The first superintendent of North Carolina Common Schools, Calvin H. Wiley organized existing common schools, promoted education among North Carolinians, and set an unachievable benchmark for subsequent superintendents. At one time or another in his career, “The father of public education,” as one historian calls him, was also a lawyer, Presbyterian minister, newspaper editor, textbook writer, novelist, and state legislator.
Born in Guilford County, Wiley acquired his early education at Caldwell Institute and later attended and graduated from the University of North Carolina. After a short, two-year career in journalism and law in Oxford, Wiley returned to Guilford County and started a successful career as a novelist.
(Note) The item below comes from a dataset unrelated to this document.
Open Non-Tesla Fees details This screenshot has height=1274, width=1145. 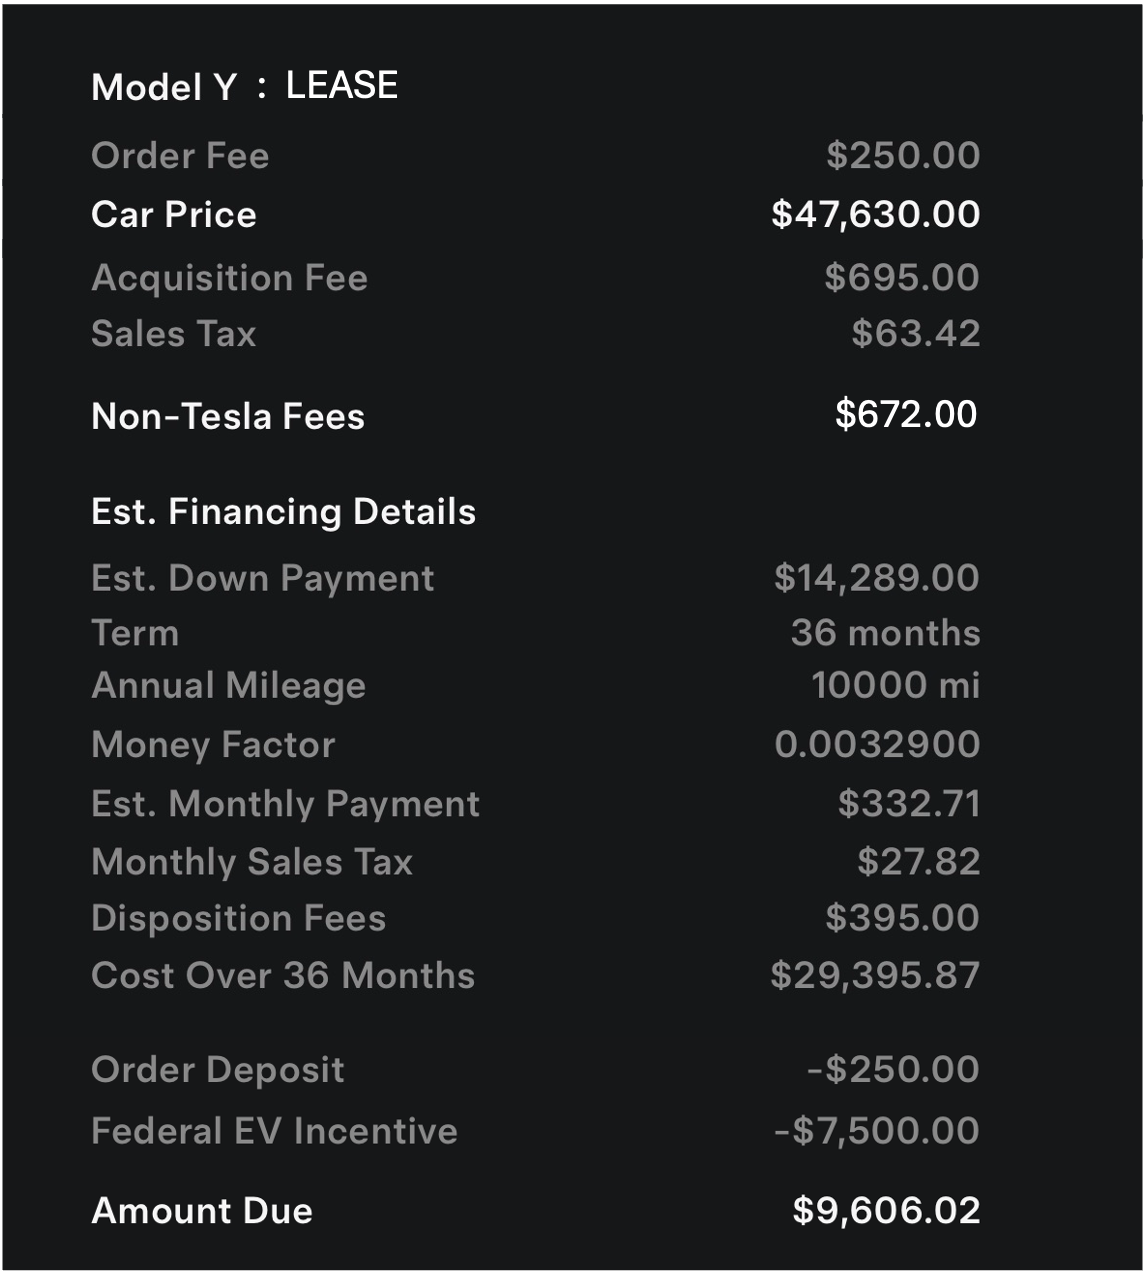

Wiley had always been interested in education, for he believed, like Thomas Jefferson, that a republic needs an educated citizenry to survive. As a state legislator, Calvin H. Wiley worked to create an office of superintendent of common schools. He believed that the existing schools needed organization. There needed to be districts; there needed to be information reports on each school in each district; there needed to be enforcement of the law regarding schools; there needed to be qualified teachers; and there needed to be studies revealing why schools were or were not successful.
His introduced legislation was rejected in 1850 but the General Assembly approved it the following year. Calvin H. Wiley was appointed the first superintendent of the common schools. He served in this position until 1865.
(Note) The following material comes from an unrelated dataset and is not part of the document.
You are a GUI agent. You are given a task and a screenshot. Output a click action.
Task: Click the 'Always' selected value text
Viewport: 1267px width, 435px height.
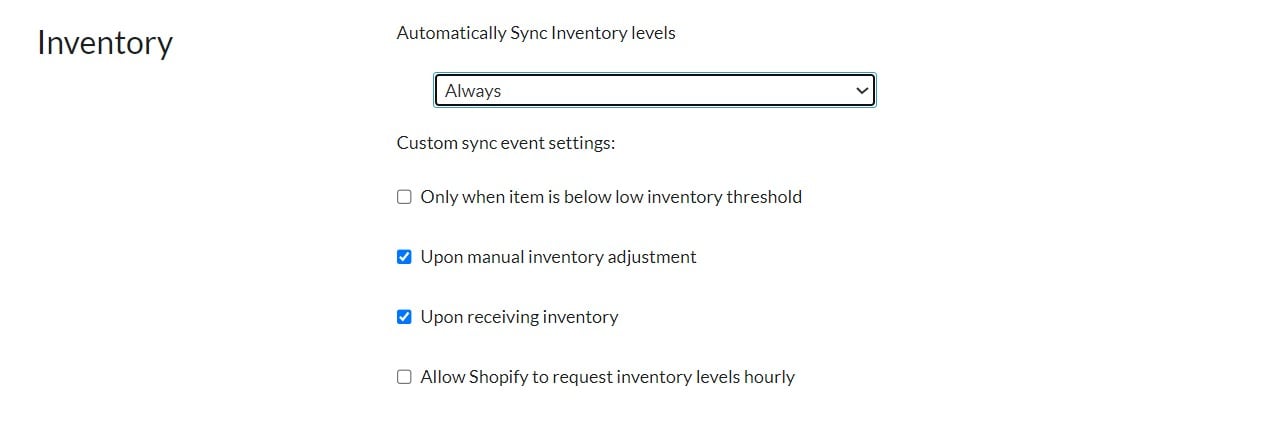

With evangelical zeal, Wiley traveled across the Old North State to visit various schools. Under his administration, the number of districts increased to 500, the number of schools from 2,500 to 3,082, and the number of licensed teachers jumped from 800 to 2,752. And not coincidentally, the literacy rate increased as well. Wiley wrote textbooks for the school system. The most famous was The North Carolina Reader (1851). He also started clinics that licensed teachers. For his efforts, North Carolina earned a reputation as being a pioneer in education among Southern states.
His love of his home state influenced some of his administrative decisions. For one, he required every classroom to display a map of North Carolina and he provided an informational poster of North Carolina facts to all classrooms. In his North Carolina Reader, which was adopted by the system, he writes: “Such is our beloved North Carolina! It is a land of Historic Renown—A land consecrated with memories as enduring as time, and as glorious as the stars of heaven.”
Wiley died in Salem in 1877, and then and after his death, North Carolinians were still comparing succeeding superintendent performances with Wiley’s. They were found wanting.
William S. Powell, North Carolina Through Four Centuries (Chapel Hill, 1989) and Milton Ready, The Tar Heel State: A History of North Carolina (Columbia, 2006).